It’s so hot fire ants are really on fire.
It’s so hot that the only waves at the beach were heatwaves.
It’s so hot my campfire lit itself.
It’s so hot granny broke wind just to have a little breeze.
It’s so hot I discovered my seat belt makes a pretty good branding iron.
It’s so hot Jehovah’s Witnesses started telemarketing.
It's so hot outside the ice cream man just change the sign on the side of his truck to "cream."
It’s so hot that I’m using Celsius instead of Fahrenheit just to have a lower number.
It’s so hot I saw two hydrants fight over a dog.
It’s so hot I saw a squirrel picking up nuts with potholders.
It’s so hot polar bears are wearing sunscreen.
It’s so hot that Tabasco sauce tastes mild.
It’s so hot I started putting ice cubes in my waterbed.
It’s so hot even my wife’s heart is melting.
It's so hot out that my sweat is sweating.
It’s so hot that you can poach eggs in a pool.
It was so hot that the soles of my shoes melted.
It’s so hot the best parking place is determined by the shade instead of the distance.

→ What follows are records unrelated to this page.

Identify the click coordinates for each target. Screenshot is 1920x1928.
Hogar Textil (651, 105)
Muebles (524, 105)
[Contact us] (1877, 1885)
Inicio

It was so hot that I poured boiling water on myself to cool down.
It’s so hot the catfish are already fried when you catch them.
It’s so hot that the clams were already steamed when I dug them up.
It’s so hot firecrackers light themselves.
It’s so hot the Statue of Liberty was asked to lower her arm.
It’s so hot I bought a loaf of bread and by the time I got home, it was toast.
It’s so hot my dream house is an igloo.
It’s so hot that you can’t make a chili dog.
It's so hot that all the water buffalo at the zoo evaporated.
It’s so hot that my kite crashed and burned.
It’s so hot ice pops are melting in the freezer.
It’s so hot you can wash and dry your clothes at the same time.
It’s so hot the trees are whistling for the dogs.
It’s so hot I saw a heatwave and I waved back.
It’s so hot, when the temperature drops below 95 I start to feel chilly.
It’s so hot I almost called my ex so I could be around something shady.
It was so hot that my gold jewelry melted.
It’s so hot all the sand on the beach is now glass.
It’s so hot all chocolate is hot chocolate.
It’s so hot you need a spatula to remove your clothing.
It's so hot that you can fry an egg on the sidewalk!
It’s so hot outside I just saw two hobbits throw a ring off my roof.
It’s so hot that I have taken to leaving the toilet seat up just to get those chilling, icy stares from my wife.
It’s so hot I got condensation on my backside from the water in the toilet bowl.
It’s so hot that corn on the stalks starts popping.
It’s so hot you can pull a leaf off a tree and iron with it.
It’s so hot I wish had got the cloth seats instead of the leather ones.
It’s so hot I set the house on fire just to cool off.
It’s so hot I saw a cop chasing a thief and they were both walking.
It’s so hot they installed a fan in the debt ceiling.
It’s so hot I’m sweating like a politician on election day.
It’s so hot I saw a chicken lay an omelet.